Oleh: Tim
GORONTALO — Suasana ruang sidang Pengadilan Tipikor, Senin (30/6) siang, berbeda dari biasanya. Tidak ada ketegangan khas persidangan, tidak pula perdebatan tajam antarpenegak hukum. Yang hadir justru keheningan, tangis, dan cerita-cerita hidup yang membekas.
Hamim Pou, mantan Bupati Bone Bolango selama tiga periode, duduk sebagai terdakwa dalam perkara dugaan penyimpangan dana bantuan sosial. Namun yang tampil di kursi saksi hari itu bukan auditor atau pejabat, melainkan para mahasiswa dan pengurus masjid, penerima langsung dari program yang kini dipersoalkan.
Salah satu saksi adalah Abdul Samad Djamaini, mahasiswa asal Kecamatan Bone Raya. Dengan suara bergetar, ia menjelaskan bahwa dirinya bisa menyelesaikan kuliah berkat program beasiswa dari Pemerintah Kabupaten Bone Bolango.
“Saya tidak pernah diminta apa-apa. Tidak ada potongan. Saya hanya kuliah, dan beasiswa itu sangat membantu,” ujarnya sembari mengusap air mata.
Beberapa mahasiswa lain menyampaikan hal serupa. Mereka berasal dari keluarga kurang mampu, dan menerima beasiswa penuh dari Pemda. Kesaksian mereka mengalir, kadang tersendat karena tangis, tapi konsisten menunjukkan bahwa bantuan itu nyata dan sangat bermanfaat.
Namun yang paling haru, diungkapakan Parmin Azis, salah satu Ketua Badan Takmirul masjid. Dia Bercerita, Mereka menerima bantuan pemerintah untuk memperbaiki dan menambah fasilitas di masjid. Tidak ada potongan dana, tidak ada permintaan imbal balik. Bantuan itu bersih dan membawa manfaat langsung untuk jamaah.
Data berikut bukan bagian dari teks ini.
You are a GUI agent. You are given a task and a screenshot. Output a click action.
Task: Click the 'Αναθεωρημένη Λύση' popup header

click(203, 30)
“Kami hanya ajukan proposal, dan dibantu. Itu sangat berarti bagi kami,” katanya dengan suara terbata-bata, sambil berurai air mata.
Ia lalu menunduk sejenak, sebelum melanjutkan dengan nada getir namun tulus, “Seorang Pak Hamim tidak disangka akan dibuat seperti ini. Kami tahu niat beliau. Tidak semua orang berani membantu tanpa pamrih seperti itu. Kalau bukan karena keikhlasan, mana mungkin bantuan-bantuan itu bisa sampai tanpa potongan, tanpa syarat?,” lirih Parmin.
Suasana ruang sidang berubah. Sunyi. Beberapa pengunjung menunduk. Tak sedikit yang menitikkan air mata. Yang lain perlahan keluar dari ruangan untuk menenangkan diri. Istri Hamim Pou, Lolly Yunus, juga terlihat meninggalkan ruang sidang lebih awal.
Di tengah keheningan itu, Ketua Majelis Hakim, Efendi Kadengke, mempersilakan Hamim Pou menyampaikan tanggapan.
Dari kursinya, dengan suara pelan dan nyaris terputus-putus karena emosi, Hamim Pou memulai:
“Mohon maaf, Yang Mulia. Saya ingin bicara di luar konteks hukum, ” ucap Hamim
Ia lalu bercerita tentang masa kecil dan latar hidupnya.
“Saya ini dibesarkan oleh seorang ibu yang menjadi guru sekolah dasar. Kami hidup sederhana. Saya bisa kuliah karena lulus PMDK. Waktu itu saya pernah jualan bakso, menumpang di kamar kost teman, dan bersyukur mendapat beasiswa.” Ucap Hamim sambil berhenti sebentar, dan menunduk kepala.
“Saya bersyukur pernah dipercaya memimpin Bone Bolango. Dan ketika ada program beasiswa dari pemerintah daerah—untuk membantu anak-anak dari keluarga seperti saya dulu—lalu itu menjadi persoalan… saya merasa itu sangat berat,” pinta Hamim
Beberapa detik berlalu dalam diam. Suaranya makin pelan.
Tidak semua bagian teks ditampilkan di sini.